Case in point: Evolutionary anthropologist Sarah Blaffer Hrdy expanded on her research to imagine how AI could change the future of raising infants.
- "Like it or not, artificial intelligence will change the nature of human work, but will it change human nature?" she asked the audience. "That's going to depend on what we do with it."
- While it is tempting to tap AI to aid sleep-deprived mothers, there are also biological reasons why young children evolve the way they do, in a lengthy process highly dependent on human connection.
Zoom in: In detailing Milo, a text-message-based AI service for busy parents, Avni Patel Thompson said that initially she was seeking to use the technology to automate a larger swath of tasks.

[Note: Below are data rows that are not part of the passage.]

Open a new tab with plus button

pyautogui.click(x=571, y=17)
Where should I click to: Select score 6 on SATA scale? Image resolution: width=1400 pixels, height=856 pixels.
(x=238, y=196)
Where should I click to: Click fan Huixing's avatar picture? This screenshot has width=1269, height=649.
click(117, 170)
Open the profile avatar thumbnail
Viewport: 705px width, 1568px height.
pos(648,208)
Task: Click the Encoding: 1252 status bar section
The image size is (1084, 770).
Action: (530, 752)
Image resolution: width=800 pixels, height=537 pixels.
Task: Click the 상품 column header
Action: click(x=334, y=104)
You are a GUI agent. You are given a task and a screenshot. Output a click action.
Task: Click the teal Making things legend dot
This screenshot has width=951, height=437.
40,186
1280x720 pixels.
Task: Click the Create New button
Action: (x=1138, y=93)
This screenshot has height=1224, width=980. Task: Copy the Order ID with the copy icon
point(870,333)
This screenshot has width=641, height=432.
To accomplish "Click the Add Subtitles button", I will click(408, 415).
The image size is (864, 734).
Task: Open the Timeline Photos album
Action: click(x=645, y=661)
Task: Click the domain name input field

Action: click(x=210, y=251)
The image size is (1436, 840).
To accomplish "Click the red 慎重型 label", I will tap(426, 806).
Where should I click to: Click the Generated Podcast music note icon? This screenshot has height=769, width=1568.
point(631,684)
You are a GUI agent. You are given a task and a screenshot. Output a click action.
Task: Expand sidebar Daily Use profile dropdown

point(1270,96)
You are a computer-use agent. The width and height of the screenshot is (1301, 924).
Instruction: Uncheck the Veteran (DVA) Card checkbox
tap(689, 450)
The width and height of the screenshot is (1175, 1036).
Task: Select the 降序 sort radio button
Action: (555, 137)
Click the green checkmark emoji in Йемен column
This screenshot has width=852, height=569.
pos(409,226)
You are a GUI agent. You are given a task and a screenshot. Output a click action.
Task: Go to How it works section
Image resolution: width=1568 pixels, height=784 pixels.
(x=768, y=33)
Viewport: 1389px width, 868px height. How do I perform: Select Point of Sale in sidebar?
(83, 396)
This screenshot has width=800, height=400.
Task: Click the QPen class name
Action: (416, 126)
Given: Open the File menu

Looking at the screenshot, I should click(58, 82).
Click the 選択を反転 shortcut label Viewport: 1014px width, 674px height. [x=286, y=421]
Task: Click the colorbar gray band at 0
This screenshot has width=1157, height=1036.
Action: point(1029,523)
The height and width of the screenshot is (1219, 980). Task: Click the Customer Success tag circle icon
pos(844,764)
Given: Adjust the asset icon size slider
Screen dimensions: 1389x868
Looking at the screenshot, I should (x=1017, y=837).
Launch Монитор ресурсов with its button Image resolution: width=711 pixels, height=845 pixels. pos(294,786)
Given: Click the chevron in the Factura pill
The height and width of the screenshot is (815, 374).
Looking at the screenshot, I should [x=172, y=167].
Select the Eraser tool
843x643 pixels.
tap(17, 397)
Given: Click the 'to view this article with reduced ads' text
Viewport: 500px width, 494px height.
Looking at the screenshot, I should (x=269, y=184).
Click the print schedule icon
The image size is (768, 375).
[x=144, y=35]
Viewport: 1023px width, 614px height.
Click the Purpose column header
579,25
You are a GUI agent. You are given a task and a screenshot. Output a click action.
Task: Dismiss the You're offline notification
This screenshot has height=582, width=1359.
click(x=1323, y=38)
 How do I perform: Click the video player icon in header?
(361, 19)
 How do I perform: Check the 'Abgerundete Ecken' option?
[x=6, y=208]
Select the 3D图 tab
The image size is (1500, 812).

- She then realized that while it's great to have some help keeping track of a family schedule, automating communications would lead to missing out on the chance to really connect with teachers and other parents.
- "Not all friction is bad," Thompson said. "Where people are involved, there's lots of productive friction because there is meaningful interaction."
Former U.S. Youth Poet Laureate Salome Agbaroji used her time on stage to explore the blurred lines between intelligence and systems of power.
- "I say to AI 'Don't feel too special,'" she said. "You aren't the first artificial system we humans carelessly labeled intelligent. Global capitalism was genius until it became negligent."
- "The future we fear is not the sci-fi, cyborg AI uprising that sets the world aflame," she said. "No, the true dystopia is the today we make when humans watch the world burn, still with the power to save it, and don't."
The bottom line: The talks at TED predict much broader social changes, so whatever you're interested in, you should expect AI to be part of the conversation, if it isn't already.